The exercise. Lay out the stretch of the records from the line containing "The height and" through the line containing "QUICK BUY [QUICK BUY MYPRO Smartshake Slim Shaker - 400ml] is" as a Markdown table with the columns Row and Line, numbering each nonblank line and skipping blank ones. Leave the pictures out.

:: Listing ::

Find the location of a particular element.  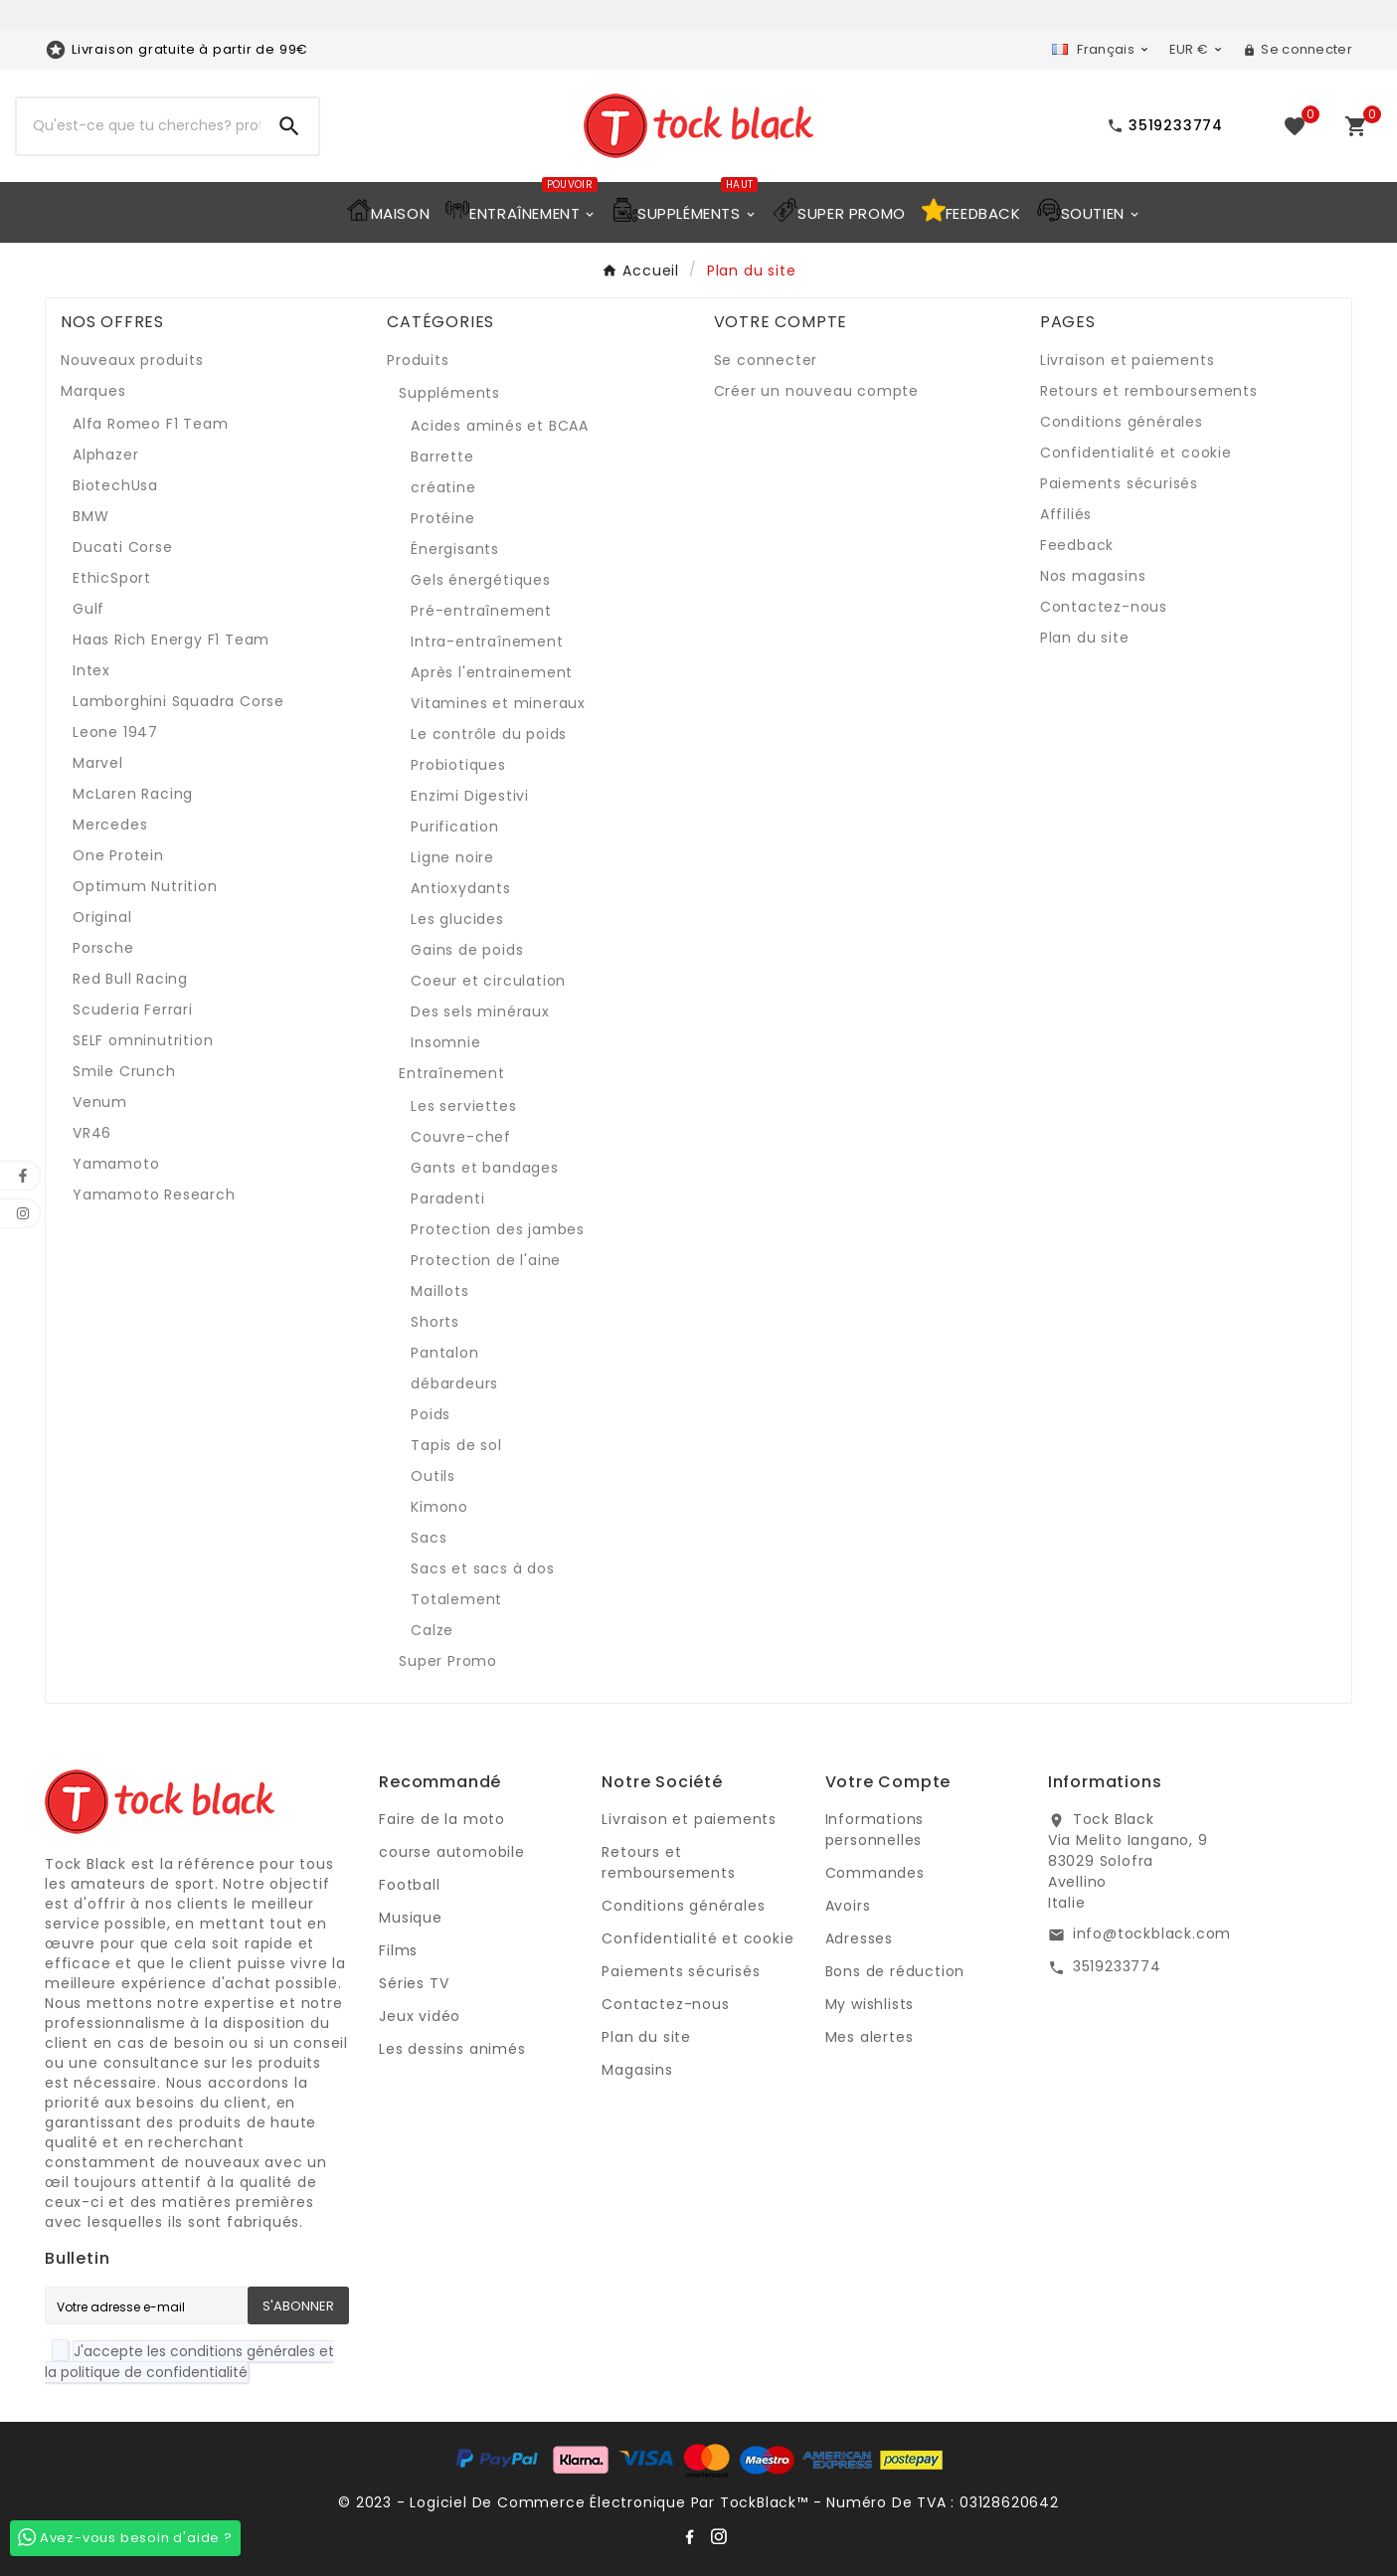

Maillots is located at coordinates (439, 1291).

:::
:: Listing ::

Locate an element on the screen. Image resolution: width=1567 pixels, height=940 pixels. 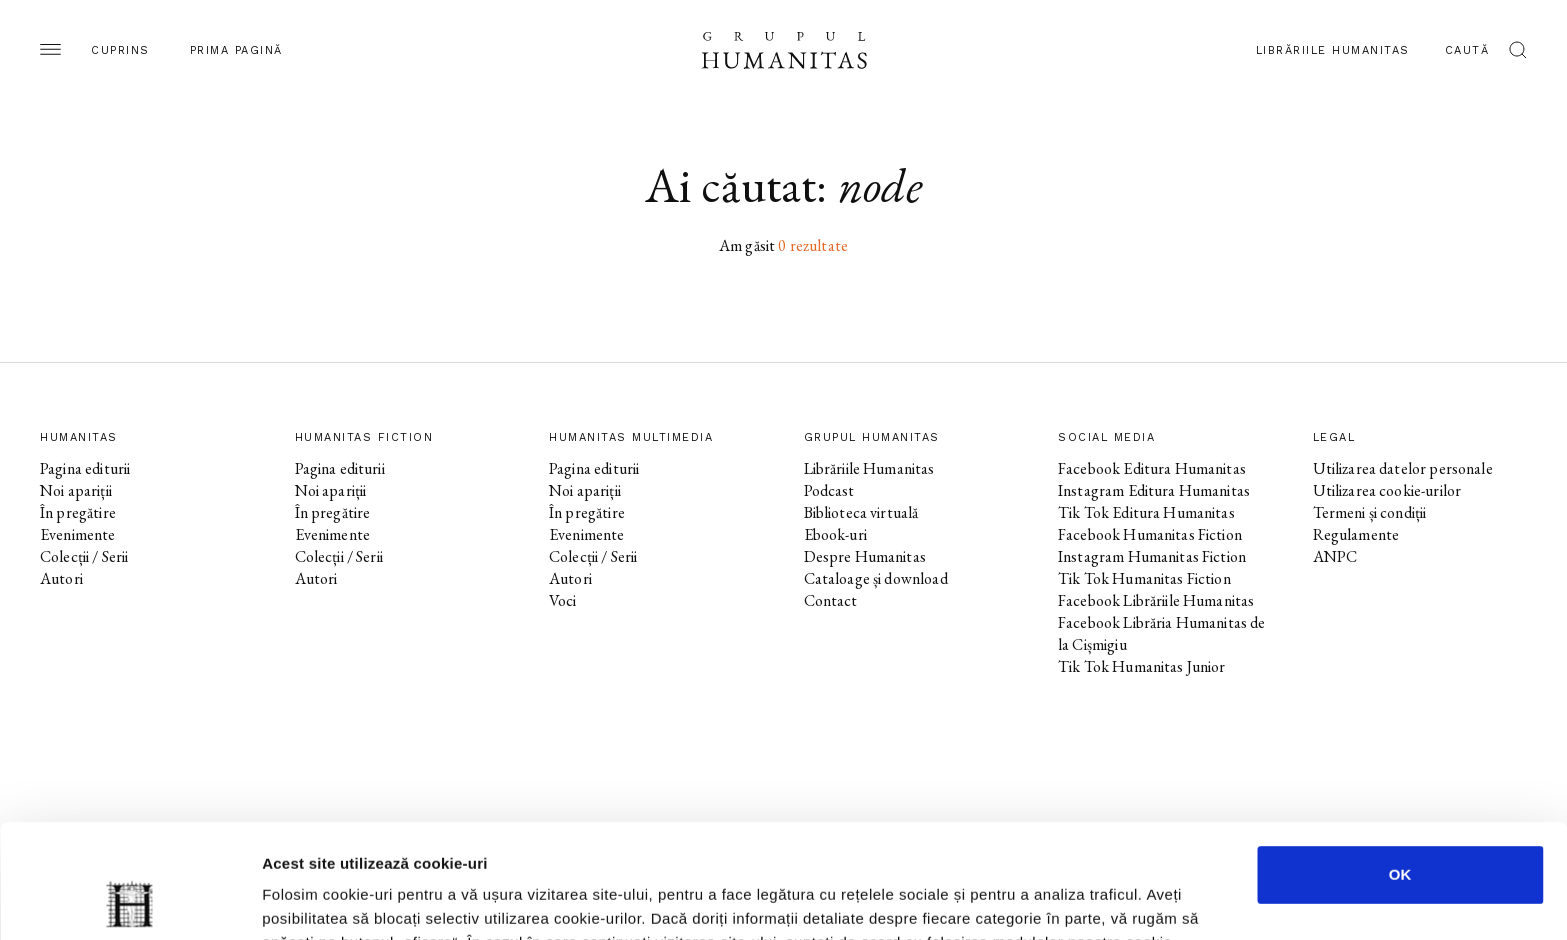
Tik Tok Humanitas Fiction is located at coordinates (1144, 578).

:::
:: Listing ::

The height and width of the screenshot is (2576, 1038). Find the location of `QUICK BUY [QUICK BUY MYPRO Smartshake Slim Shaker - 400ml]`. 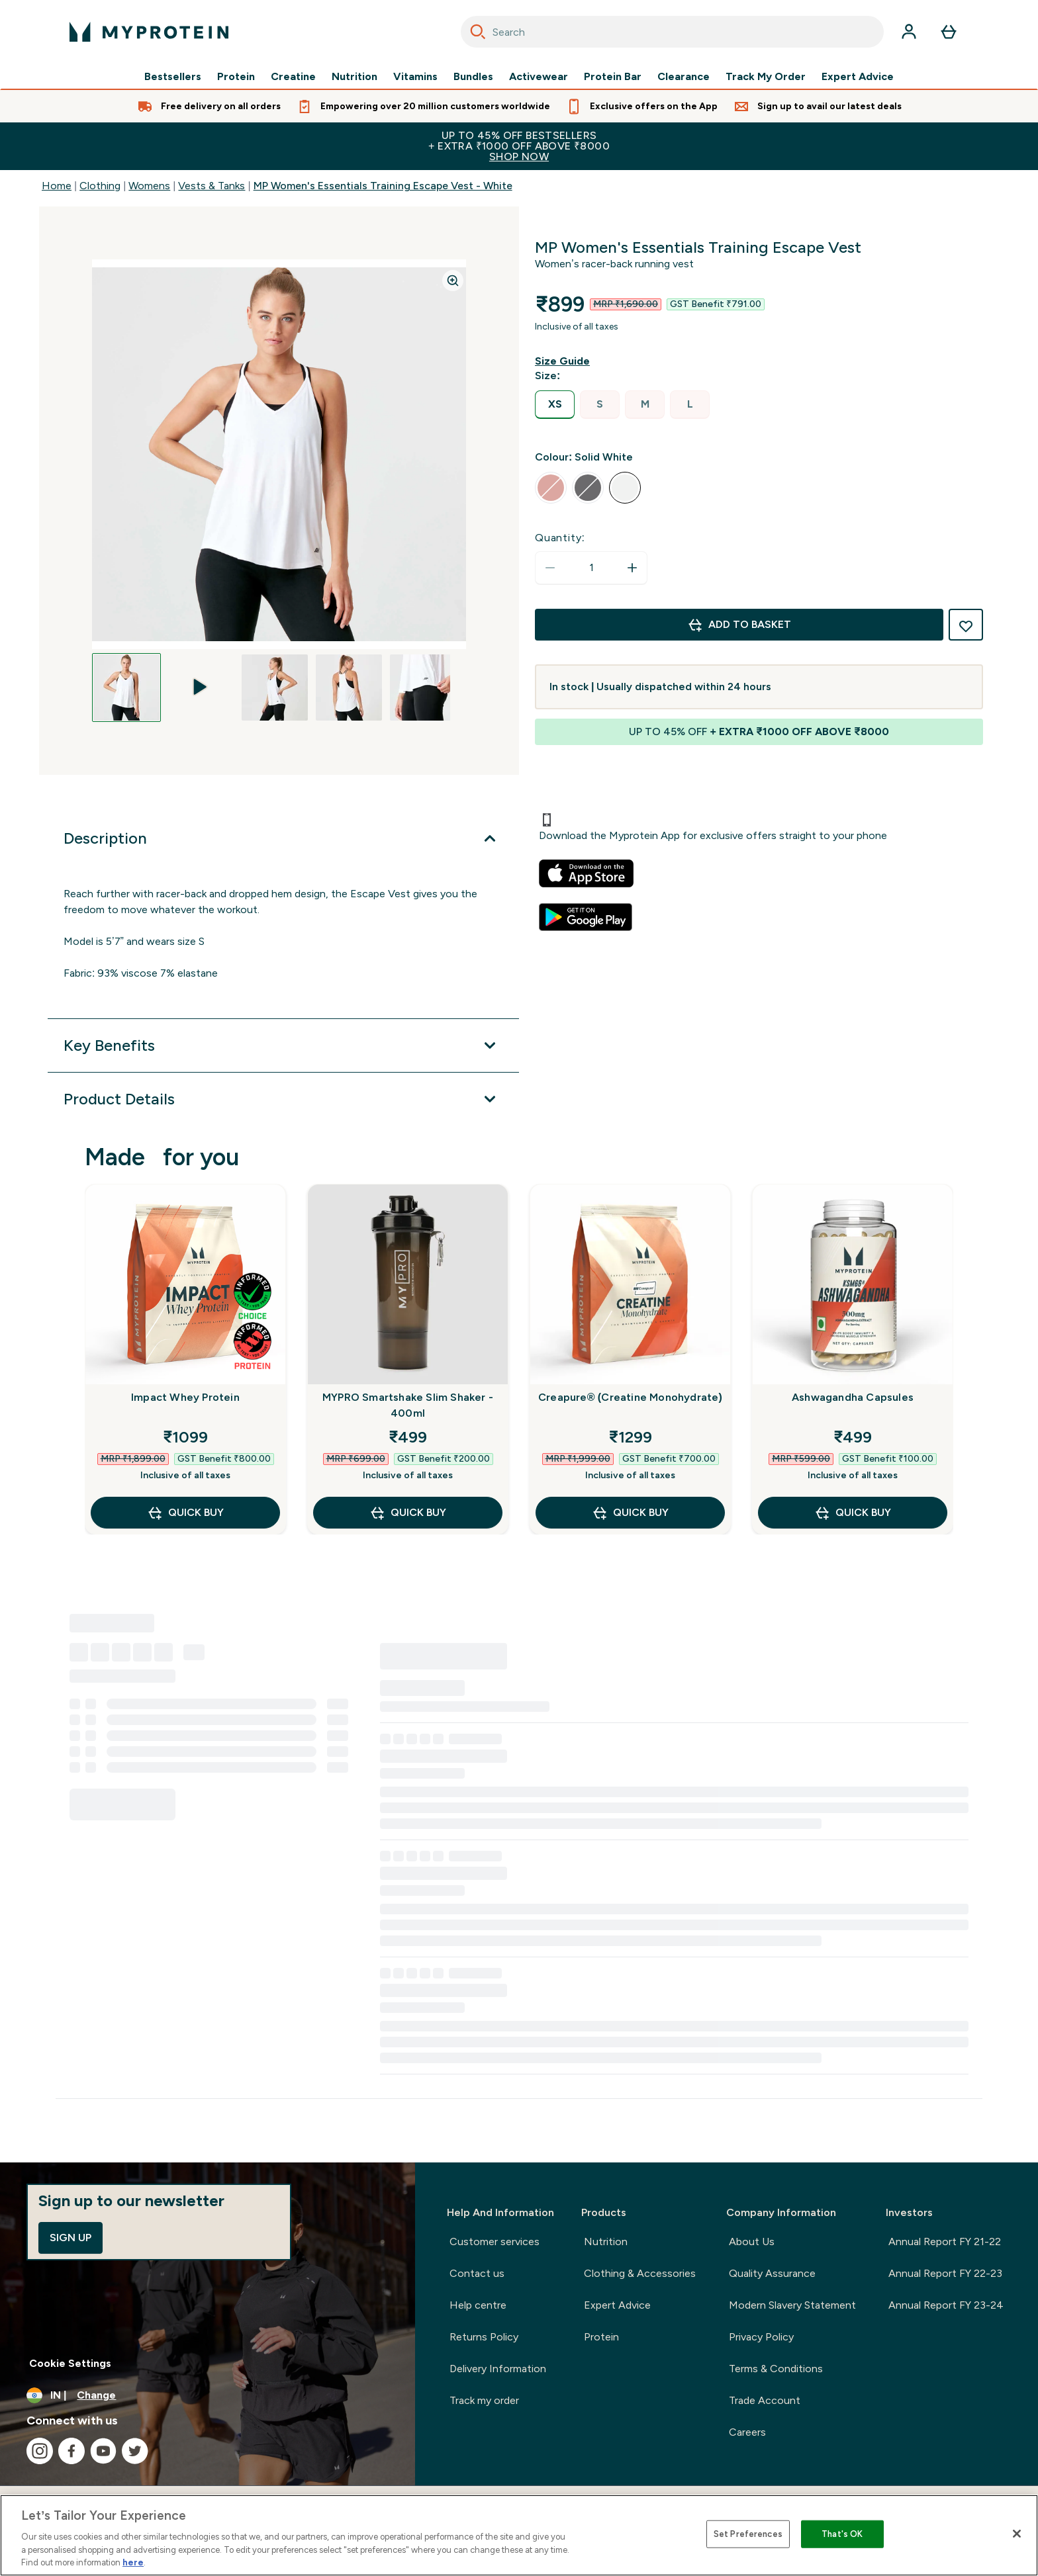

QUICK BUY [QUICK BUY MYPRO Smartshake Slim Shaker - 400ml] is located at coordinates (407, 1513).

:::

Final result.
| Row | Line |
|---|---|
| 1 | The height and width of the screenshot is (2576, 1038). Find the location of `QUICK BUY [QUICK BUY MYPRO Smartshake Slim Shaker - 400ml]`.  |
| 2 | QUICK BUY [QUICK BUY MYPRO Smartshake Slim Shaker - 400ml] is located at coordinates (407, 1513). |